I have reservations about how the impact agenda has led to a growing encouragement of social media within universities, as I’ve written about most recently here with Katy Jordan. This is something I became interested in during a period of time when I was regularly going into universities in order to run introductory sessions with academic staff about how to use social media. There was a tendency to frame social media engagement as something which would contribute to build a culture of engagement within the institution, tacitly positioning social media followers as a proxy for impact capacity and social media engagement as a proxy for impact willingness. The problem is that the relationship between online popularity and research impact is profoundly non-linear, in the sense being highly visible can bring opportunities but it can also get in the way of them as well. Furthermore, it positions engagement as an open-ended activity which staff ought to engage in rather a range of activities which can be used strategically towards certain ends. The tendency towards what Pat Thomson describes as ‘heroic narratives of impact‘ individualises this further by encouraging us to tell stories about individual excellent with regards to external engagement.

Obviously the use of social media is just one part of civic engagement. But my immersion in this field has left me sensitised towards the individualisation of engagement i.e. creating expectations that this is something which individual staff should do as part of their wider portfolio of activities. The manner in which UK universities encourage their academic staff to use social media is the example of this which I know best but it’s nonetheless only one example. It means engagement immediately becomes a workload issue by ratcheting up the expectations on already over burdened people, leaving them with more to do in the same amount of time. This problem can be mitigated by ensuring that engagement activity is properly recognised and resourced, though to the best of my knowledge the only time digital engagement is workloaded (and rarely at that) is when it’s a matter of external comms on behalf of a department. Even if you individualise engagement in an enlightened way, it’s still a shift in the nature of academic labour with a whole range of issues generated by this.

There are approaches to digital engagement which aren’t individualised. For example LSE’s long term investment in blogging infrastructure which has produced 60 live blogs with over 100,000 articles over more than a decade. Likewise The Conversation which for all the criticism it has attracted from academics in recent years still in my view represents a noble attempt to help academic knowledge circulate more widely and effectively. Obviously these still involve individual academics undertaking engagement activity but it’s worth dwelling on the difference to simply tacitly or explicitly encouraging your staff to create Twitter accounts to demonstrate an engaged orientation.

Firstly, in these examples the individual academic works with a specialist who will co-create the output with them (usually finessing in the case of the blog editor, more radical co-production in the case of the journalists at the Conversation). Secondly, there is a promotional infrastructure which means the academic isn’t responsible for ensuring that the output finds its way to potential audiences. If you have a social media following then you might not notice the affordance this grants you any more but without a personal platform (or the time/energy/capital to generate one) it’s increasingly difficult to draw attention to anything you’ve written. Thirdly, the role of the aforementioned specialists shields the academic to at least some extent from the pathologies of the public sphere by moderating comments, anticipating negative reactions and offering support.

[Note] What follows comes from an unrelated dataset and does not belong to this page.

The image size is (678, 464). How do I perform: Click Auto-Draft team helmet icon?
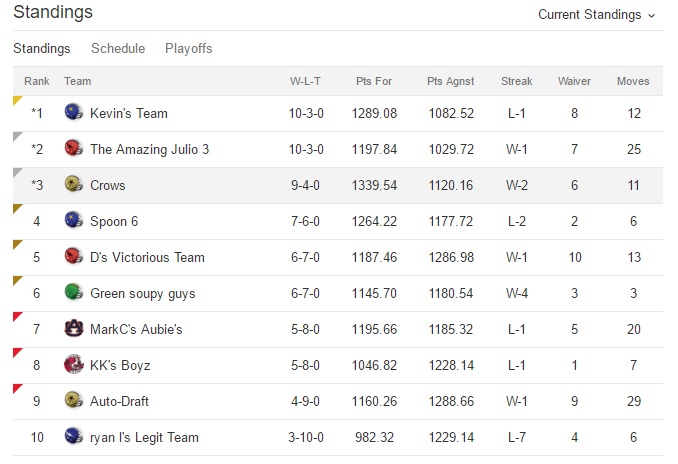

The cumulative effect of these factors is to support engagement by unburdening the academic of some of the demands which might otherwise be associated with engagement, as well supporting them through some of the after effects which might otherwise create difficulties. This is the dynamic which has been at the heart of my work in digital public engagement for over a decade i.e. how do we institutionalise this in ways which support scholars rather than individualise it ways which stress them out? Today’s webinar was the first time it had seriously occurred to me that these questions have significance across the full range of civic engagement activities, rather than the relatively narrow field of digital public engagement which has been my main focus heretofore.